Methods: Into a mechanical lung model, carbon dioxide was added to simulate a CO2 production (V(CO2)) of 175, 200 and 225 ml/min. Dead space (V(D)) volume could be set at 44, 92 and 134 ml. From baseline ventilation (BLV), HV was achieved by doubling the minute ventilation and fresh gas flow for each level of V(CO2), and dead space. During HV, CO2 was delivered (D(CO2)) by a precision flow meter via a mixing box to the inspiratory limb of the anaesthesia circuit to achieve isocapnia.
Results: During HV, the alveolar ventilation increased by 113 ± 6%. Tidal volume increased by 20 ± 0.1% during IHV irrespective of V(D) and V(CO2) level. D(CO2) varied between 147 ± 8 and 325 ± 13 ml/min. Low V(CO2) and large V(D) demanded a greater D(CO2) administration to achieve isocapnia. The FICO2 level during IHV varied between 2.3% and 3.3%.
Conclusion: It is possible to maintain isocapnia during HV by delivering carbon dioxide through a standard anaesthesia circuit equipped with modern monitoring capacities. From alveolar ventilation, CO2 production and dead space, the amount of carbon dioxide that is needed to achieve IHV can be estimated.
Title: Evaluation of a method for isocapnic hyperventilation: a clinical pilot trial
Authors: Hallén K, Jildenstål P, Stenqvist O, Ricksten SE, Lindgren S.
Journal: Acta Anaesthesiol Scand. 2018 Feb;62(2):186-195. doi: 10.1111/aas.13008. Epub 2017 Oct 16. PMID: 29034967.
Link to PubMed: Evaluation of a method for isocapnic hyperventilation: a clinical pilot trial
Abstract: Background: Isocapnic hyperventilation (IHV) is a method that shortens time to extubation after inhalation anaesthesia using hyperventilation (HV) without lowering airway CO2 . In a clinical trial on patients undergoing long-duration sevoflurane anaesthesia for major ear-nose-throat (ENT) surgery, we evaluated the utility of a technique for CO2 delivery (DCO2 ) to the inspiratory limb of a closed breathing circuit, during HV, to achieve isocapnia.
Methods: Fifteen adult ASA 1-3 patients were included.
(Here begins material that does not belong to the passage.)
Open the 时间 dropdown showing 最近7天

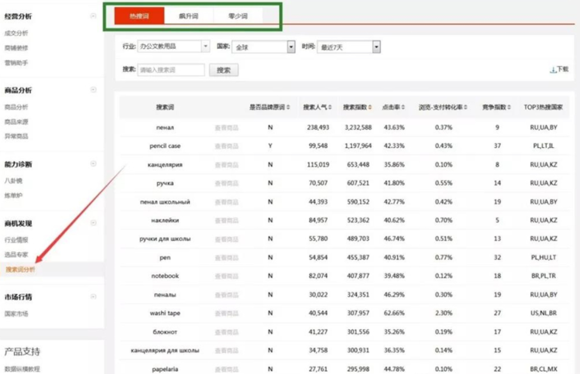pyautogui.click(x=349, y=47)
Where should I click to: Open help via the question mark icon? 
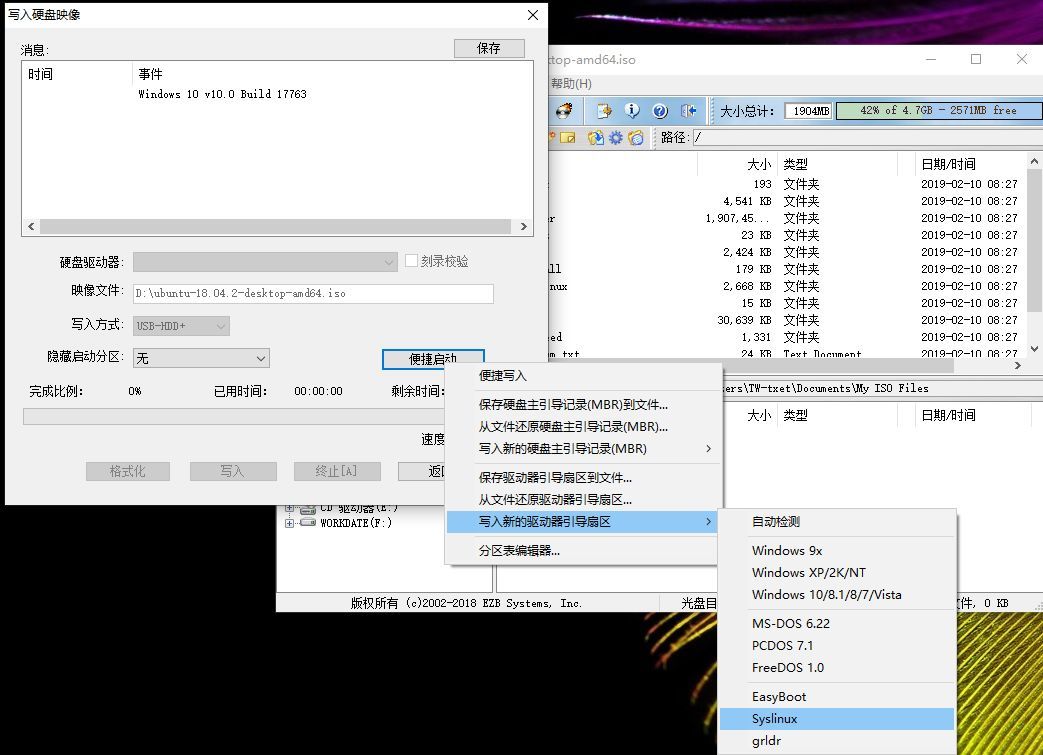660,110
After end of surgery, mechanical HV was started by doubling baseline minute ventilation. Simultaneously, CO2 was delivered and dosed using a nomogram developed in a previous experimental study. Time to extubation and eye opening was recorded. Inspired (FICO2 ) and expired (FETCO2 ) CO2 and arterial CO2 levels were monitored during IHV. Cognition was tested pre-operatively and at 20, 40 and 60 min after surgery.
Results: A DCO2 of 285 ± 45 ml/min provided stable isocapnia during HV (13.5 ± 4.1 l/min). The corresponding FICO2 level was 3.0 ± 0.3%. Time from turning off the vaporizer (1.3 ± 0.1 MACage) to extubation (0.2 ± 0.1 MACage) was 11.3 ± 1.8 min after 342 ± 131 min of anaesthesia. PaCO2 and FETCO2 remained at normal levels during and after IHV. In 85% of the patients, post-operative cognition returned to pre-operative values within 60 min.
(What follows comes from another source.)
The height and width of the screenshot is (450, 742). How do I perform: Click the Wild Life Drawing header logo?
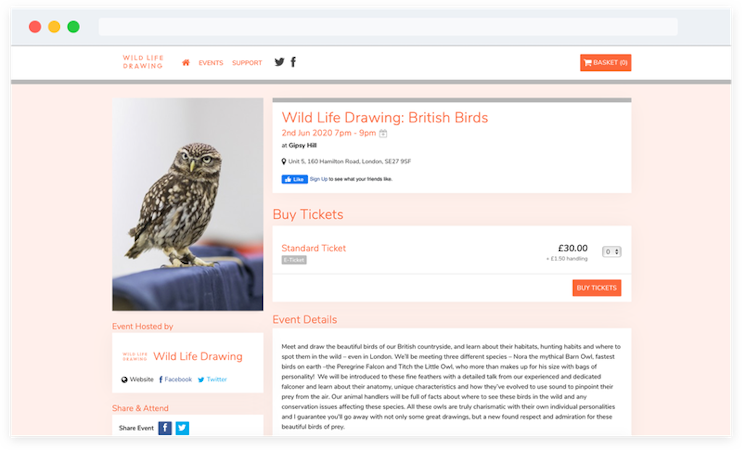(143, 63)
Conclusions: In this cohort of patients, a DCO2 nomogram for IHV was validated. The patients were safely extubated shortly after discontinuing long-term sevoflurane anaesthesia. Perioperatively, there were no adverse effects on arterial blood gases or post-operative cognition. This technique for IHV can potentially be used to decrease emergence time from inhalation anaesthesia.